-- Exercise goal --
Scan the entries for lines containing the string "value". Reply with how many there are, and nothing else.

[Collected data entries]

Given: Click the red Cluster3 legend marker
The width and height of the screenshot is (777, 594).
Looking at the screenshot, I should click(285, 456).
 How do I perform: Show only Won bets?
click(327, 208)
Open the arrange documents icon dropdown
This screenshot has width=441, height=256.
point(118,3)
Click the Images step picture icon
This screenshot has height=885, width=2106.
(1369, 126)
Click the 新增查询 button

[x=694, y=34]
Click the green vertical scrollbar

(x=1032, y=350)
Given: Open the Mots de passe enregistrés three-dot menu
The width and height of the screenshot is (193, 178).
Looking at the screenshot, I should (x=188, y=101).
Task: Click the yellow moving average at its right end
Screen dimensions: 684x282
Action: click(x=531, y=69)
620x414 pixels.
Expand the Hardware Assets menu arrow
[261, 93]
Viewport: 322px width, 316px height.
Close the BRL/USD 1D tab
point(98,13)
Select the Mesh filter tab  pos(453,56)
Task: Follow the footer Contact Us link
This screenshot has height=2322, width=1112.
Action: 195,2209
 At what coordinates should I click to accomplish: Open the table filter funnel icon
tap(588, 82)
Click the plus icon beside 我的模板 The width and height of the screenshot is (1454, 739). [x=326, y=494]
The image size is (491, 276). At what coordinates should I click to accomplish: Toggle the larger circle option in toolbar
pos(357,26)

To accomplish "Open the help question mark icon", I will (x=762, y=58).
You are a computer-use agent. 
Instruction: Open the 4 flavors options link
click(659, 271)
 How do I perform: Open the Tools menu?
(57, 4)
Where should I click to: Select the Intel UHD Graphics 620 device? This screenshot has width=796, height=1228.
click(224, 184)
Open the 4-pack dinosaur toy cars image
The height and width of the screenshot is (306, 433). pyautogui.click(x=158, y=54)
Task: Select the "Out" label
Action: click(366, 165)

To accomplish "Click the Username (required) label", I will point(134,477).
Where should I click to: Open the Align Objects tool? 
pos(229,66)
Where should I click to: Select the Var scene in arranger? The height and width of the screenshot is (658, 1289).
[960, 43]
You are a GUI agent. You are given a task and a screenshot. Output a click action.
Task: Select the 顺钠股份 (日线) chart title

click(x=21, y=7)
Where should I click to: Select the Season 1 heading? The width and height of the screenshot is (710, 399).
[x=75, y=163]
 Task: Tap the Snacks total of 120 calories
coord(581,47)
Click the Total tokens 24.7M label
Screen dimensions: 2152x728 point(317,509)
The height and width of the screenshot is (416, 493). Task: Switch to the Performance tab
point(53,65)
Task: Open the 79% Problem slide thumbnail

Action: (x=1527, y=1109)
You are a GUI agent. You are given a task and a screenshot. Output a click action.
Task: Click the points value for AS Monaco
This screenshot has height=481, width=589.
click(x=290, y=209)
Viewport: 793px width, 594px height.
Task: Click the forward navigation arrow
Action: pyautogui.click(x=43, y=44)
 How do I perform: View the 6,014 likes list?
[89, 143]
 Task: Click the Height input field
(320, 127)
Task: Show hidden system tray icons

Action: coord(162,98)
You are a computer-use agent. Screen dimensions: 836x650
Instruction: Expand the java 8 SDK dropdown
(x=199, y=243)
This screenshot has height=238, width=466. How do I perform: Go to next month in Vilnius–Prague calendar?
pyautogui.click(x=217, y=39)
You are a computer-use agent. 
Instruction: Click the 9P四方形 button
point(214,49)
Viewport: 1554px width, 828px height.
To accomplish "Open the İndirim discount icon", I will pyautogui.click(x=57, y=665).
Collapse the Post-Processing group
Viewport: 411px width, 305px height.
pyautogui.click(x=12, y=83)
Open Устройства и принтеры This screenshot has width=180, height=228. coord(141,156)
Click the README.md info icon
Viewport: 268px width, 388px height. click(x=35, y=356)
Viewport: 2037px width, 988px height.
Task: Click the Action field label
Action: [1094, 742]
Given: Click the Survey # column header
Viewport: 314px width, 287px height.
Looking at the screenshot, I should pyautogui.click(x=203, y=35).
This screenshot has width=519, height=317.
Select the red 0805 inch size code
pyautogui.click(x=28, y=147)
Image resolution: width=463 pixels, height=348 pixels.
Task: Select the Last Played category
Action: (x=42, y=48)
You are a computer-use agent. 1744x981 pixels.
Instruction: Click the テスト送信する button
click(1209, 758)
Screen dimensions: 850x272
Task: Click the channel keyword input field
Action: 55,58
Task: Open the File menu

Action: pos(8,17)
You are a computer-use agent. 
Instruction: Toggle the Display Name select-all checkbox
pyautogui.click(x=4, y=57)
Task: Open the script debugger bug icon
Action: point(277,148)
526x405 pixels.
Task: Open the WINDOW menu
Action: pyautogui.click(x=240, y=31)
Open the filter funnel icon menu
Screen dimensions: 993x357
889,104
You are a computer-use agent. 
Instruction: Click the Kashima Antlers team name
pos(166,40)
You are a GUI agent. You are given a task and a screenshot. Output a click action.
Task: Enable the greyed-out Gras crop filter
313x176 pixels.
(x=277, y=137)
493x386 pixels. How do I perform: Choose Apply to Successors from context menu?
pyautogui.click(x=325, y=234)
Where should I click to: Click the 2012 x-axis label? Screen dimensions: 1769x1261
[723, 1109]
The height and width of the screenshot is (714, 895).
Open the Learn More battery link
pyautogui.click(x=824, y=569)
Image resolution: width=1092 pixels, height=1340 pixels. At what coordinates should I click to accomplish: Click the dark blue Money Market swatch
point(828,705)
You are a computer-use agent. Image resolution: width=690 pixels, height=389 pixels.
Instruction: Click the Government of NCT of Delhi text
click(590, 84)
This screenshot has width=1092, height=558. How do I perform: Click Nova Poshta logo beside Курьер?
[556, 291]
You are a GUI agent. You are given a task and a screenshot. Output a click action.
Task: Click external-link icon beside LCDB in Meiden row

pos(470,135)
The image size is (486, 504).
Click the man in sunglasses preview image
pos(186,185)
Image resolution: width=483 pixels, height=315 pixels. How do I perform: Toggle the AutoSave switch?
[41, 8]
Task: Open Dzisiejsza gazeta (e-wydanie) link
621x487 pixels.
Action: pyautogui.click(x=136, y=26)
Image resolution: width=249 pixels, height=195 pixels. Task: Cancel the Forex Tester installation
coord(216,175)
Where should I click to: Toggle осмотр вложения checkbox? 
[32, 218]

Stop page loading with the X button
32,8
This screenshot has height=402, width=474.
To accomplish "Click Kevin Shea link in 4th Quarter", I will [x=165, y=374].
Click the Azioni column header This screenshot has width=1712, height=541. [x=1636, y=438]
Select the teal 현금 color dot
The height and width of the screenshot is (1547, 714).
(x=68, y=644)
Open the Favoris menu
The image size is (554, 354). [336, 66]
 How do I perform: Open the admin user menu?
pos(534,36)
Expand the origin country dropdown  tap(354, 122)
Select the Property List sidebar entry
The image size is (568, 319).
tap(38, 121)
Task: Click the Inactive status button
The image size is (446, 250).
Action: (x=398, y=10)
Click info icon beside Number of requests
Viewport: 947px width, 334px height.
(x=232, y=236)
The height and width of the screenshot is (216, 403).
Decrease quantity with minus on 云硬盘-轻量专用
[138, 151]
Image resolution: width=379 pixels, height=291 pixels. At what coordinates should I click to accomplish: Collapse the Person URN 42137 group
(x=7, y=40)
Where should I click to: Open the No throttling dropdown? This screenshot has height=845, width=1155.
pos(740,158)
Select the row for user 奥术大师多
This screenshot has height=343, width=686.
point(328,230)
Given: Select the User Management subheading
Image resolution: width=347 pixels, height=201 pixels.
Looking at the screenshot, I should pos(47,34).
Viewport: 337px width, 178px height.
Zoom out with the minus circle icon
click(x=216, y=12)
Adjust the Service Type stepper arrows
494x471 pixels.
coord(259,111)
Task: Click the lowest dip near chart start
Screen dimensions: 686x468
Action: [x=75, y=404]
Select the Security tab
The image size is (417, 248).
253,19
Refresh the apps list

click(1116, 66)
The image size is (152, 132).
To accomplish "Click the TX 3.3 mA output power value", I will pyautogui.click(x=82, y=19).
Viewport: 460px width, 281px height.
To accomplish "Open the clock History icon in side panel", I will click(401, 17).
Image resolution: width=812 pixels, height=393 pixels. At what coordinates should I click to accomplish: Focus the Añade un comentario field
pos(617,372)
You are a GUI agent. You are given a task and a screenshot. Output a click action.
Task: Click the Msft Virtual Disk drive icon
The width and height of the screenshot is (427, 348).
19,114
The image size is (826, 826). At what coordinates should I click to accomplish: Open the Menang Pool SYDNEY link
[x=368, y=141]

-- Reply --
2